Obama, ABD'nin Ortadoğu'daki itibarını yeniden tesis etmek için eşsiz bir şansa sahip. Yeni başkan, derhal özel bir Ortadoğu elçisi atayarak Filistin sorununu çözmeli

Barack Obama kampanyası boyunca birbiri ardına yaptığı muhteşem konuşmalarda, Amerika'nın itibarını yeniden tesis etme niyetini açıkça dile getirdi; zafer mitingindeki büyük kalabalığa, "Amerika'nın feneri hâlâ eskisi kadar parlak" dedi.
O fener, Ortadoğu ve Müslüman dünyanın geniş kısmında Bush'un sekiz yıllık beceriksizliği sonrası görünmez olmuş durumda.

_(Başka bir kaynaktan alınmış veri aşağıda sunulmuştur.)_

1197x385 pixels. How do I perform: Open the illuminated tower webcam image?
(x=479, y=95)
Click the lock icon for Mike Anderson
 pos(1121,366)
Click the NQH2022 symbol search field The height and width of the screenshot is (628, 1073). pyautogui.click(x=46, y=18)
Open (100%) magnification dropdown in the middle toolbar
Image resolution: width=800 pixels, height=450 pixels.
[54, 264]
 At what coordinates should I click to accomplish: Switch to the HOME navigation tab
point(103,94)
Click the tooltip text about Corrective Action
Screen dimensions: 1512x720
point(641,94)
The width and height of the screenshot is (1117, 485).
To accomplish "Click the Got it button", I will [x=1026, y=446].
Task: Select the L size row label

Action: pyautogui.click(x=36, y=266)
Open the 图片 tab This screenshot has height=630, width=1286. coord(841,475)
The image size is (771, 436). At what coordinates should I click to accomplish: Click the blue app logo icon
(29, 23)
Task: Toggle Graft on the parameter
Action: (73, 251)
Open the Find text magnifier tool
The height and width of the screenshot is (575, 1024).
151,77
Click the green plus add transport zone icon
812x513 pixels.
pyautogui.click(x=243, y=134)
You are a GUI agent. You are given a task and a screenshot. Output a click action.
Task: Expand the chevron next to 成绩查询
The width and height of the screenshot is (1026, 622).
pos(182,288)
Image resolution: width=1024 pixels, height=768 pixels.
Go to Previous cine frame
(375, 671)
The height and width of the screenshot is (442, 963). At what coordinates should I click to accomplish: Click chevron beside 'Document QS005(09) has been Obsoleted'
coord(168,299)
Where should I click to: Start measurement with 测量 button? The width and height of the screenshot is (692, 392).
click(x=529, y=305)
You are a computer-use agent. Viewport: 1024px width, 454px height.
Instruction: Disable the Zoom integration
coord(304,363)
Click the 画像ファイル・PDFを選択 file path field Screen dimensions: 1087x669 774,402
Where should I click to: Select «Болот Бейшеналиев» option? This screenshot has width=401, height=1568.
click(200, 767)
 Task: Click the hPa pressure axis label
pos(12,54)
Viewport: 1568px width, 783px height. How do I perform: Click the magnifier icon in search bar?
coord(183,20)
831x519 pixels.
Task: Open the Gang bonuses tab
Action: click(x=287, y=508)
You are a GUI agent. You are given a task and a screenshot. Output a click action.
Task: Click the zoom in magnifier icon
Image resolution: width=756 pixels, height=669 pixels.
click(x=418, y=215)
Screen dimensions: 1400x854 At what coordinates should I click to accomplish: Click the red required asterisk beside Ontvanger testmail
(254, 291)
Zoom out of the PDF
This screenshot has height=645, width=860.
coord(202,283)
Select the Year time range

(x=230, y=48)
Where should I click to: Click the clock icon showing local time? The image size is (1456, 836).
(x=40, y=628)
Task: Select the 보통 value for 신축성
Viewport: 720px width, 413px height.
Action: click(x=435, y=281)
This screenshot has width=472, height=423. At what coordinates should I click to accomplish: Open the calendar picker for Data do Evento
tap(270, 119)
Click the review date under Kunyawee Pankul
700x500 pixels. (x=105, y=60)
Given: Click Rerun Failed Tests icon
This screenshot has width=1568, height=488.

Obama'ysa onu yeniden yakmak için benzersiz bir şansa sahip.
Obama, yönetiminin adına arabuluculuk ve müzakere yapma noktasında tam yetkiye sahip özel bir Ortadoğu temsilcisinin ismini kısa süre içinde belirleyerek, niyetlerine dair bir işaret vermeli. Böyle bir adım değişim anlamına gelir ve bu şekilde algılanır. Eski başkan Bill Clinton muhtemelen bu iş için biçilmiş kaftan.
Irak işgalinden, İsrail'in 2006'daki Lübnan savaşına verilen düşüncesiz Anglo-Amerikan desteğine ve ABD'nin İran'a karşı bir politika belirlemek yerine tavır almasına kadar, Bush döneminin fiyaskoları bölgede tehlikeli bir siyasi boşluk yarattı.
Geçen yılın Katar, Suudi Arabistan ve Türkiye sayesinde sınırlı bir ihtilaf çözümüne sahne olduğu doğru. Tüm bunların bölgesel stratejik sorunların 'yerel güçlerce sahiplenilmesi'
olarak görülmesi gerekse de, bu çabaların sadece yara bantları olduğu ortaya çıkabilir. ABD inatçı diplomasinin dönüştürücü gücünü yeniden keşfettiği sürece, bölgenin en zorlu sorunlarında çözümün gerçekten ayrılmaz bir parçası.
Bu, İsraillilere güvenlik, Filistinlilere de adalet sağlayan iki devletli bir çözüme
yönelik adil bir son çaba anlamına geliyor. Ve bu ancak, Batı Şeria'da işgal altındaki neredeyse bütün topraklar üzerinde başkenti Doğu Kudüs olan yaşayabilir bir Filistin devletinin kurulmasıyla, karşılıklı kabul edilmiş/eşit toprak değiş tokuşuyla ve 4.4 milyon Filistinli mültecinin, çoğunlukla tazminat üzerinden adil muamele görmesi sayesinde gerçekleşebilir.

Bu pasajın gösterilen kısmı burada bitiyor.